- _Goal_
Could you switch "GUI agent" to "screen agent" in the lines below and give them again with nothing else changed?

- _Provided records_
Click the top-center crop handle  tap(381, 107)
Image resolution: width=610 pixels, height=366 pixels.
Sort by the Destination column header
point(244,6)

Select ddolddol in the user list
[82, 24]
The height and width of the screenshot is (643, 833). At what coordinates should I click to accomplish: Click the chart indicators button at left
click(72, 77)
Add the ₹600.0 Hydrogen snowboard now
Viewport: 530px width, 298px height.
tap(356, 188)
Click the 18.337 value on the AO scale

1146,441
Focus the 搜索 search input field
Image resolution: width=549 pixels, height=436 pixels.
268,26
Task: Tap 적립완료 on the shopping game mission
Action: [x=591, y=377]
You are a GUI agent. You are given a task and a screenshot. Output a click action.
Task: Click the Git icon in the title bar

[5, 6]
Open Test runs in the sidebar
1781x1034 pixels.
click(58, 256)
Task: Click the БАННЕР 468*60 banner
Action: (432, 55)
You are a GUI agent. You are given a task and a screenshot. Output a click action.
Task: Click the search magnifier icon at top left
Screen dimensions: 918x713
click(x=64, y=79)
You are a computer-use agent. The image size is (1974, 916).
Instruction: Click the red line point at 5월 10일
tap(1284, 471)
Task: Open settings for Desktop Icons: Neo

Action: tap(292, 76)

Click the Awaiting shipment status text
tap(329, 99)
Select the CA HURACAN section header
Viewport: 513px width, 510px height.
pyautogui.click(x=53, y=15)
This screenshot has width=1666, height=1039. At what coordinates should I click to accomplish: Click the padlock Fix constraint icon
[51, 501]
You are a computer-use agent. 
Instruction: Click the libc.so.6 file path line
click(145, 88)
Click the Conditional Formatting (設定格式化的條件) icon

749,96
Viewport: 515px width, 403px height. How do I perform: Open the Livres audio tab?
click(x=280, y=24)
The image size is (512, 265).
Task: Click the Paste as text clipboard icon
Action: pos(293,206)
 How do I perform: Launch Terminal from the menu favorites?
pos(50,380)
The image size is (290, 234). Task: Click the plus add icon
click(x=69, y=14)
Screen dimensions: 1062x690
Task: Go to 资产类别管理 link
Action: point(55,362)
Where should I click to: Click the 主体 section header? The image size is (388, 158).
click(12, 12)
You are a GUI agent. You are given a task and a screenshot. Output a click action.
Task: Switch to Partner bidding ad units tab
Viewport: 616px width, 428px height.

- _Result of this exercise_
Click the top-center crop handle  tap(381, 107)
Image resolution: width=610 pixels, height=366 pixels.
Sort by the Destination column header
point(244,6)

Select ddolddol in the user list
[82, 24]
The height and width of the screenshot is (643, 833). At what coordinates should I click to accomplish: Click the chart indicators button at left
click(72, 77)
Add the ₹600.0 Hydrogen snowboard now
Viewport: 530px width, 298px height.
tap(356, 188)
Click the 18.337 value on the AO scale

1146,441
Focus the 搜索 search input field
Image resolution: width=549 pixels, height=436 pixels.
268,26
Task: Tap 적립완료 on the shopping game mission
Action: [x=591, y=377]
You are a screen agent. You are given a task and a screenshot. Output a click action.
Task: Click the Git icon in the title bar

[5, 6]
Open Test runs in the sidebar
1781x1034 pixels.
click(58, 256)
Task: Click the БАННЕР 468*60 banner
Action: (432, 55)
You are a screen agent. You are given a task and a screenshot. Output a click action.
Task: Click the search magnifier icon at top left
Screen dimensions: 918x713
click(x=64, y=79)
You are a computer-use agent. The image size is (1974, 916).
Instruction: Click the red line point at 5월 10일
tap(1284, 471)
Task: Open settings for Desktop Icons: Neo

Action: tap(292, 76)

Click the Awaiting shipment status text
tap(329, 99)
Select the CA HURACAN section header
Viewport: 513px width, 510px height.
pyautogui.click(x=53, y=15)
This screenshot has width=1666, height=1039. At what coordinates should I click to accomplish: Click the padlock Fix constraint icon
[51, 501]
You are a computer-use agent. 
Instruction: Click the libc.so.6 file path line
click(145, 88)
Click the Conditional Formatting (設定格式化的條件) icon

749,96
Viewport: 515px width, 403px height. How do I perform: Open the Livres audio tab?
click(x=280, y=24)
The image size is (512, 265).
Task: Click the Paste as text clipboard icon
Action: pos(293,206)
 How do I perform: Launch Terminal from the menu favorites?
pos(50,380)
The image size is (290, 234). Task: Click the plus add icon
click(x=69, y=14)
Screen dimensions: 1062x690
Task: Go to 资产类别管理 link
Action: point(55,362)
Where should I click to: Click the 主体 section header? The image size is (388, 158).
click(12, 12)
You are a screen agent. You are given a task and a screenshot. Output a click action.
Task: Switch to Partner bidding ad units tab
Viewport: 616px width, 428px height.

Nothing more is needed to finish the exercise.